WORK INSTRUCTIONS:
[1] According to the passage below about two Capricorn poets, in what year did Olson and Duncan first meet?
[2] Reproduce the Capricorn poets passage below word for word, from "I was interested" up to and including "locality into writing.".

++++ QUOTED PASSAGE ++++

Like all earth signs, Capricorns are known to be practical, dedicated, and industrious. Capricorns are also known for their ambition and leadership abilities (this is a common aspect of the Cardinal nature).

For this clan, I will focus on two Capricorn poets that knew and influenced each other, Charles Olson (December 27) and Robert Duncan (January 7).

When Olson and Duncan met for the first time in 1947, Duncan was delighted to find that they both were interested in the Greek idea of temenos:

I was interested in totally coordinating a time-space picture of the Earth, then zeroing in at some point of it, and so was he”, Duncan has recalled. “That day I talked to him about the economic relation of cities to the surrounding landscape. It turns out he’d been thinking about the same thing himself… He wanted to know about the Greek idea of temenos, which I explained to him. He’d just been back to Gloucester, talking to the fishermen. Even then the question of what it means to have a sacred place or precinct obviously interested him. And of course it would be the question for him—the whole problem of how to cultivate one’s own locality into writing.

—from The Allegory of a Poet’s Life, a biography of Charles Olson by Tom Clark, page 126.

I find it interesting that temenos also resonates with Jungian thought referring to the sacred place where the unconscious can roam freely as with dreaming. Temenos is figured as the “circle in the square,” like a picture of the spirit of existence (“soul” cross-culturally depicted as a circle or wheel) inside of place—a square as the “four cornered earth”: the points in the sky with respect to where the sun rises for the winter and summer solstice and the spring and fall equinoxes.

++++ SUPPLIED MATERIAL ++++

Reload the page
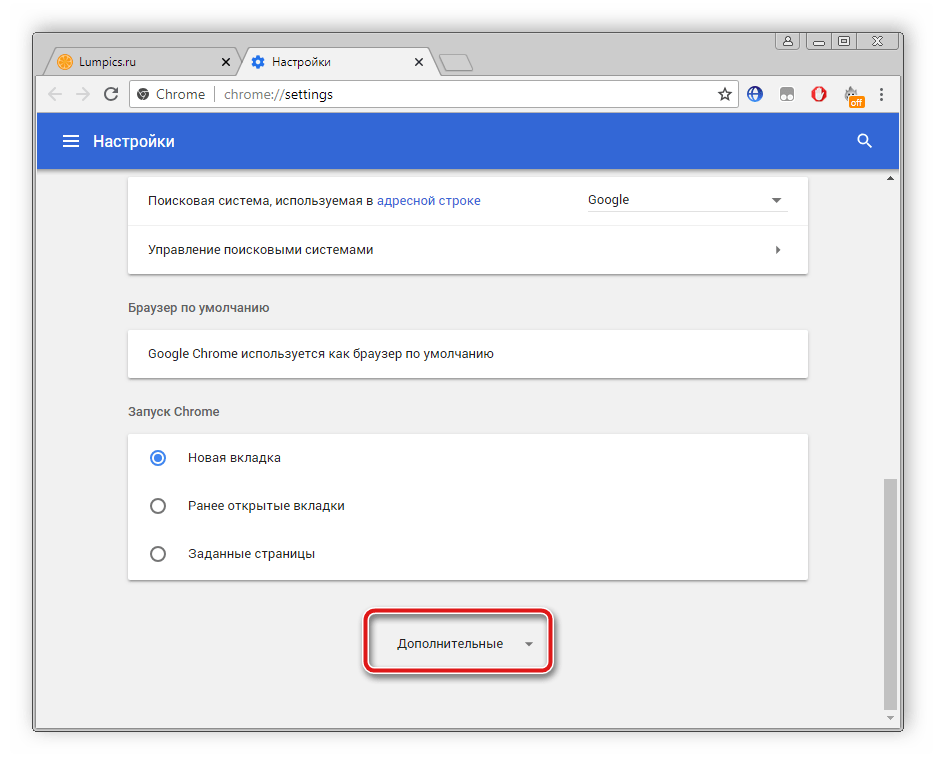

++++

FULL ANSWERS:
[1] 1947

[2]
I was interested in totally coordinating a time-space picture of the Earth, then zeroing in at some point of it, and so was he”, Duncan has recalled. “That day I talked to him about the economic relation of cities to the surrounding landscape. It turns out he’d been thinking about the same thing himself… He wanted to know about the Greek idea of temenos, which I explained to him. He’d just been back to Gloucester, talking to the fishermen. Even then the question of what it means to have a sacred place or precinct obviously interested him. And of course it would be the question for him—the whole problem of how to cultivate one’s own locality into writing.